◆ **PASSAGE TO READ**:
>>>
- Sheikh Jana Sheikh Jana
- Coordinates: 34°13′15″N 72°21′18″E﻿ / ﻿34.22083°N 72.35500°E
- Country: Pakistan
- Province: Khyber Pakhtunkhwa
- District: Swabi
- Tehsil: Razzar
- Time zone: UTC+05:00 (PKT)
- Postal code: 23320
- Area code: +92 938

= Sheikh Jana =

Pakistani village

Sheikh Jana, earlier Ram Jana, is a town near Shewa Adda and Union Council of Swabi District in Khyber-Pakhtunkhwa, Pakistan. Sheikh Jana is an old and historic village of Swabi. The old name was due to a Rama idol, which was placed in the center of the village. Before the partition of India, Sheikh Jana was a Hindu majority village.

Sheikh Jana is situated 15 km far from Swabi Center. It borders Kernel Sher Kalli (Nawi Kalli), Spin Kanri, Shewa Kalli, Asota Sharif and Mansabdar.

== Demographics ==
The population is approximately 40,000. After Partition, all Hindus of that area migrated to India. Their worship places are present in the area. The majority of residents are Yousafzai and Akhunzada. Some residents migrated from other places.

The people are mostly middle lower class.
<<<
◆ **DATA LINES**:
>>>
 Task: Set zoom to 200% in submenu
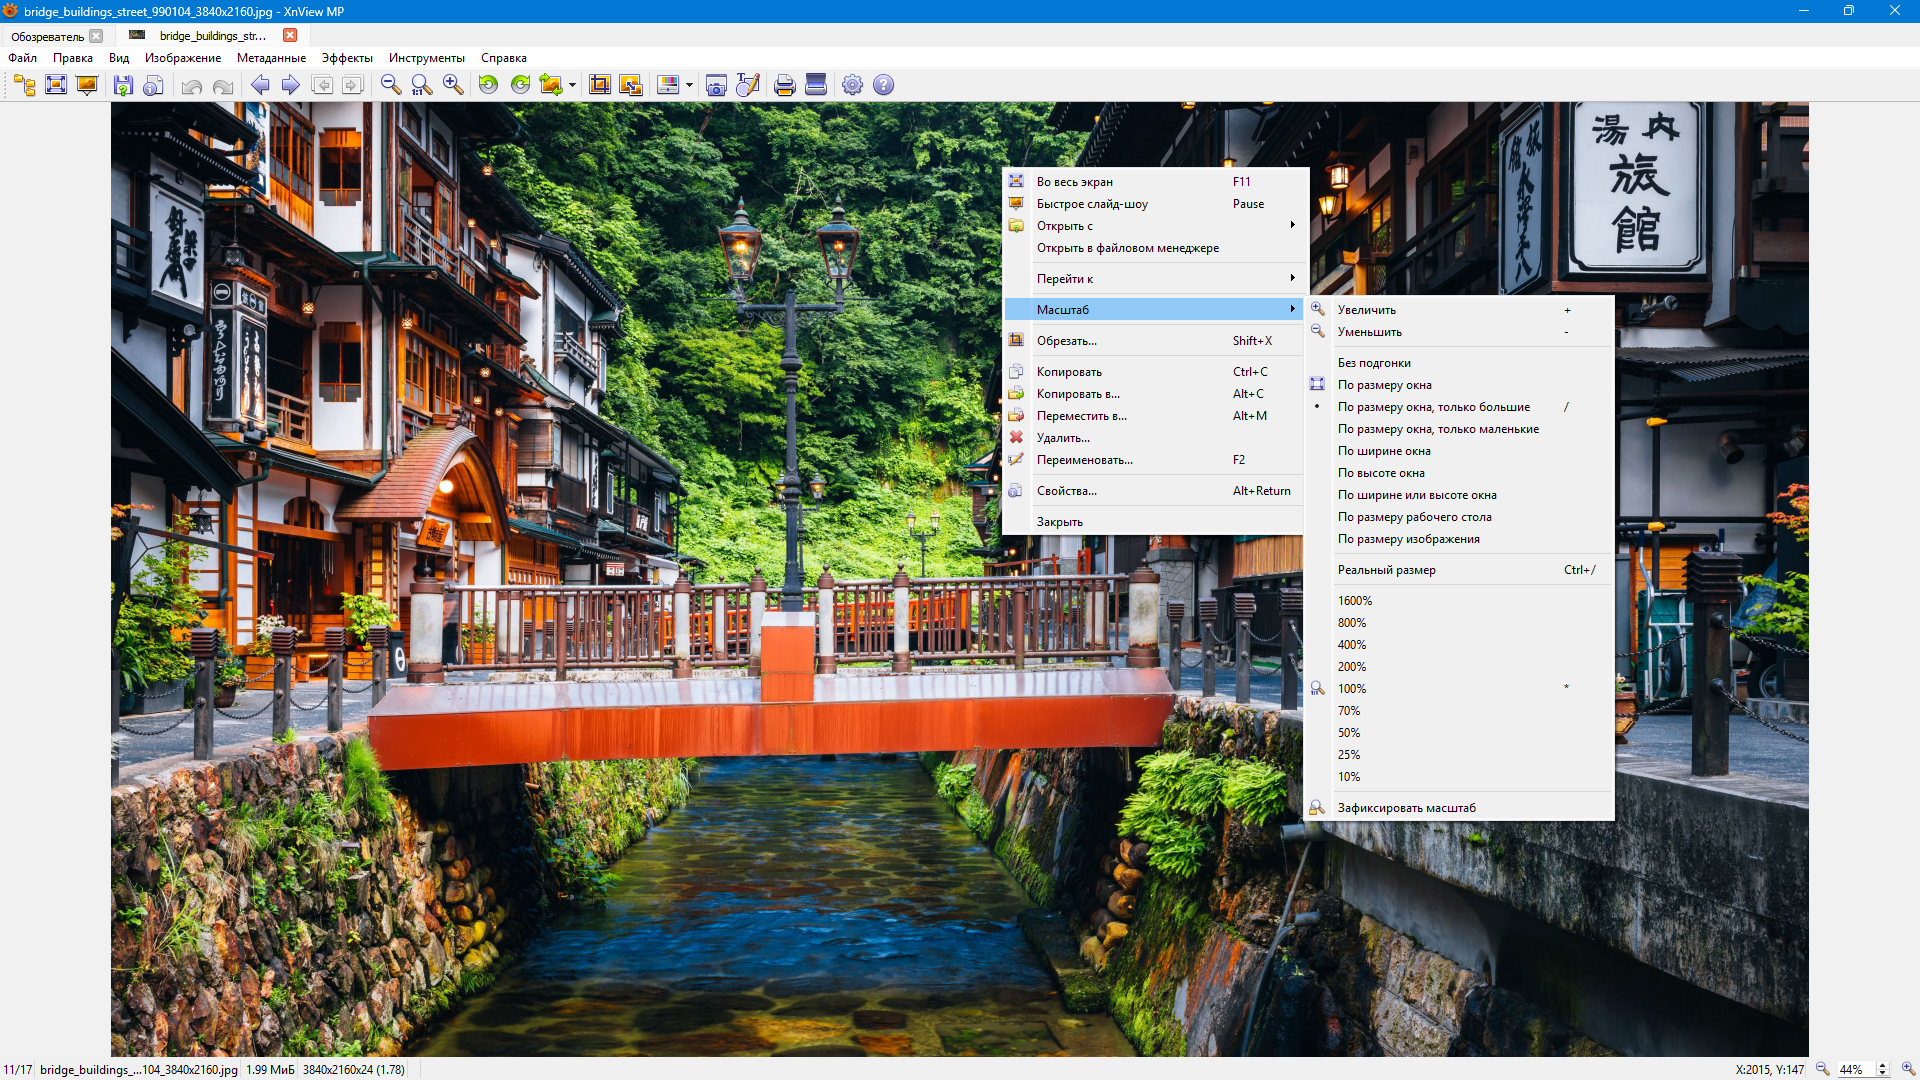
<<<
Extend the article on Sheikh Jana, beginning after its final sentence. The listing is not required for the task that comes next.

== Economy ==
The main source of income is agriculture. Main corps grown here are Wheat, Maize and Tobacco. Many former residents work abroad, mostly in KSA and UAE. Others hold government jobs including teachers, police, health workers and other departments. There is also a group of construction workers.

== Culture ==
The main games are kabaddi and cricket. Some people play football and badminton.
The main mohallas are Kara Khel, Shahi Khel, Ahmad Khel, Koz Ahmad khel, Landay Cham, Nako Khel, Ali Sher Khel, Gharay Cham, Ismail Khel, Saif Ud Din Khel and Shobla Cham.

== Education ==
There is one higher secondary school for boys and one middle school for girls. Four private schools educate boys and girls separately.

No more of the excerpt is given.